The second day was a full day on the twisting roads found in the hills outside of Faro, Portugal. Tire selection would be the fitted-as-standard Metzeler Tourance for a more street-focus grip as the rain fell hard for the majority of the ride. Even with the wet pavement this is where the XC came into its own, outshining the dirt champ XE. With a lower seat height, shorter wheelbase, and skinnier bars the XC was at home blasting through corners with a slightly lower CG. Handling is quick with an easy tip-in and a solid feel while leaned over, even when bumps try to upset the balance.
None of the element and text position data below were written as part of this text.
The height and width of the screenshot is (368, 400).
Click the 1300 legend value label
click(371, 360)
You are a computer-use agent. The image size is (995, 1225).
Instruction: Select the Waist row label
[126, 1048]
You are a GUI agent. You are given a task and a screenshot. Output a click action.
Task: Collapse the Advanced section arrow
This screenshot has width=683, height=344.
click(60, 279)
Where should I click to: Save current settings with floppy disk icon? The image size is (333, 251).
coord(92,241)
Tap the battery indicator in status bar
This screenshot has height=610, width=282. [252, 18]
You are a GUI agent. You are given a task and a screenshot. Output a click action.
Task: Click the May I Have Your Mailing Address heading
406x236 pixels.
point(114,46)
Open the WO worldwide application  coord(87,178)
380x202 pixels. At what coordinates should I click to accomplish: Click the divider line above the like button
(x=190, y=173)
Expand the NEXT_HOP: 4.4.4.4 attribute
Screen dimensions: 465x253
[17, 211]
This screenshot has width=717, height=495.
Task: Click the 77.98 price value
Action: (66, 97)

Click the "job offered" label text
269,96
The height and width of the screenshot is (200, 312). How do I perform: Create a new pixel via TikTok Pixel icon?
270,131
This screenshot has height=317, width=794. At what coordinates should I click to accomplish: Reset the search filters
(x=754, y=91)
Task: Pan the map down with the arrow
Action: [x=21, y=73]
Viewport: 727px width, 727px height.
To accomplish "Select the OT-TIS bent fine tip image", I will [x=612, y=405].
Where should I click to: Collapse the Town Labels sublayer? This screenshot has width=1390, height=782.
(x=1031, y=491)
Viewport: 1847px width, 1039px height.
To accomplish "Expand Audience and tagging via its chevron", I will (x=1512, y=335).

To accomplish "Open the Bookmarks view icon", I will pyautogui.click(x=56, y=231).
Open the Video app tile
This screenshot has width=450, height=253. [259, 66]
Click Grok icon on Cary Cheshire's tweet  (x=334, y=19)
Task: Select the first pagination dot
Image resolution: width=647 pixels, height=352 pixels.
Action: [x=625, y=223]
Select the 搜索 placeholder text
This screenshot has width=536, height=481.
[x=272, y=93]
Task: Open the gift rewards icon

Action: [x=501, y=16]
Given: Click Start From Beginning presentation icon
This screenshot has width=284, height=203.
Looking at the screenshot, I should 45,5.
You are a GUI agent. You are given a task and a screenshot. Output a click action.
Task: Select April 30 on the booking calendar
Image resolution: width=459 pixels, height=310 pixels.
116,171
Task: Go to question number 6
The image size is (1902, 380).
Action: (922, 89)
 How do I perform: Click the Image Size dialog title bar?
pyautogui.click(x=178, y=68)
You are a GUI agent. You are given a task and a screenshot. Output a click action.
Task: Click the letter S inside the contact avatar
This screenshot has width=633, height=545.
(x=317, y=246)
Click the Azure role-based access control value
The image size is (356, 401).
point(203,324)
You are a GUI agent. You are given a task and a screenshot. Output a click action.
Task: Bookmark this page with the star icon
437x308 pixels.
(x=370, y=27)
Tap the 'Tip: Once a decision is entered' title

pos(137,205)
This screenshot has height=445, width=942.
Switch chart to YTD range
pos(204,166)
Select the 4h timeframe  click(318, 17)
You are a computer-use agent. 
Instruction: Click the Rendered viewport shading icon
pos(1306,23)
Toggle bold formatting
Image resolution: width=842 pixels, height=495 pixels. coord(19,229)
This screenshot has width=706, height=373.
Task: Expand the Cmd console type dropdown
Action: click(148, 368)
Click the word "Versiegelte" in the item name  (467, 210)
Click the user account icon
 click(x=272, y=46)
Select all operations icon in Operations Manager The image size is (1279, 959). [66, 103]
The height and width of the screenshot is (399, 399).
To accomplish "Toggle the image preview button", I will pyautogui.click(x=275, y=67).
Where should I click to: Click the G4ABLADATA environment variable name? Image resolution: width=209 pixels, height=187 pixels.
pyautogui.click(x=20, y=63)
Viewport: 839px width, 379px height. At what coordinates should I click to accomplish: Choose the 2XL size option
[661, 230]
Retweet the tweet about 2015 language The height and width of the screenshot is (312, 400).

This is not to say the XE is bad on the street, but the taller overall height is noticeable when you transfer from side to side as it takes slightly more muscle to get it from one side of the tire to the other.

Scrambler 1200 XC
The Scrambler 1200 XC’s lower CG makes for a better performer on the street.Kingdom Creative

Although the two are similar, Triumph did a great job of differentiating the two models with a character that makes the choice between them easy for potential customers. True scramblers will find the XC the way to go with solid street manners with the ability to get in the dirt without worry in most situations. Those looking to get gnarly will undoubtedly go for the XE. The real question on many lips at the press launch was if this Scrambler could fit the bill as an alternative to more conventionally styled adventure bikes.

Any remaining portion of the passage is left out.